Description of the task: Each record is to be transcribed in full and exactly.

Supplied records Start Marker

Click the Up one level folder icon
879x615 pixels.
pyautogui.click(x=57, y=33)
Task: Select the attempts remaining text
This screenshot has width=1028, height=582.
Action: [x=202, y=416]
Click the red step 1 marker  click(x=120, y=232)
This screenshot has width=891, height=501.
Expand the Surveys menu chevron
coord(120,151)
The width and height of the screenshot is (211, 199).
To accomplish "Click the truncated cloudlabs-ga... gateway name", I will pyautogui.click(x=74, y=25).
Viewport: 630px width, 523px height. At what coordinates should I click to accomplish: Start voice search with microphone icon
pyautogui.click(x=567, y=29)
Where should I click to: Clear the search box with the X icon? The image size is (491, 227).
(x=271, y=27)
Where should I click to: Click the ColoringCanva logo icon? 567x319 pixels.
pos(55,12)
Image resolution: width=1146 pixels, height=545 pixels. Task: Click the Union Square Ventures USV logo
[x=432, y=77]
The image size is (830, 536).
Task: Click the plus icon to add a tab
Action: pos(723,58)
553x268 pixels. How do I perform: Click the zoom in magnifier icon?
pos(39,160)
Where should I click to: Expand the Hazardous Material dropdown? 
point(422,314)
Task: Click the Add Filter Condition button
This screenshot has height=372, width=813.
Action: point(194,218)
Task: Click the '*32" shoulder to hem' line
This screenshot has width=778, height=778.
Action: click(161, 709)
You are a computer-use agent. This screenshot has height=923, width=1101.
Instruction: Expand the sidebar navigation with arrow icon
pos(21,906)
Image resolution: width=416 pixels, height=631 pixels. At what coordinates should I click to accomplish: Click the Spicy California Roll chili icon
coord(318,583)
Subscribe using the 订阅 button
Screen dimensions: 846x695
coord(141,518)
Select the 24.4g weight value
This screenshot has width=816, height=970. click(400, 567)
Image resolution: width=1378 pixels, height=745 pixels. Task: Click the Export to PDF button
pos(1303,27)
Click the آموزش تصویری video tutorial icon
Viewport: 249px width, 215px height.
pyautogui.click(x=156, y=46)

Supplied records End Marker

Finished exercise:
Click the Up one level folder icon
879x615 pixels.
pyautogui.click(x=57, y=33)
Task: Select the attempts remaining text
This screenshot has width=1028, height=582.
Action: [x=202, y=416]
Click the red step 1 marker  click(x=120, y=232)
This screenshot has width=891, height=501.
Expand the Surveys menu chevron
coord(120,151)
The width and height of the screenshot is (211, 199).
To accomplish "Click the truncated cloudlabs-ga... gateway name", I will pyautogui.click(x=74, y=25).
Viewport: 630px width, 523px height. At what coordinates should I click to accomplish: Start voice search with microphone icon
pyautogui.click(x=567, y=29)
Where should I click to: Clear the search box with the X icon? The image size is (491, 227).
(x=271, y=27)
Where should I click to: Click the ColoringCanva logo icon? 567x319 pixels.
pos(55,12)
Image resolution: width=1146 pixels, height=545 pixels. Task: Click the Union Square Ventures USV logo
[x=432, y=77]
The image size is (830, 536).
Task: Click the plus icon to add a tab
Action: pos(723,58)
553x268 pixels. How do I perform: Click the zoom in magnifier icon?
pos(39,160)
Where should I click to: Expand the Hazardous Material dropdown? 
point(422,314)
Task: Click the Add Filter Condition button
This screenshot has height=372, width=813.
Action: point(194,218)
Task: Click the '*32" shoulder to hem' line
This screenshot has width=778, height=778.
Action: click(161, 709)
You are a computer-use agent. This screenshot has height=923, width=1101.
Instruction: Expand the sidebar navigation with arrow icon
pos(21,906)
Image resolution: width=416 pixels, height=631 pixels. At what coordinates should I click to accomplish: Click the Spicy California Roll chili icon
coord(318,583)
Subscribe using the 订阅 button
Screen dimensions: 846x695
coord(141,518)
Select the 24.4g weight value
This screenshot has width=816, height=970. click(400, 567)
Image resolution: width=1378 pixels, height=745 pixels. Task: Click the Export to PDF button
pos(1303,27)
Click the آموزش تصویری video tutorial icon
Viewport: 249px width, 215px height.
pyautogui.click(x=156, y=46)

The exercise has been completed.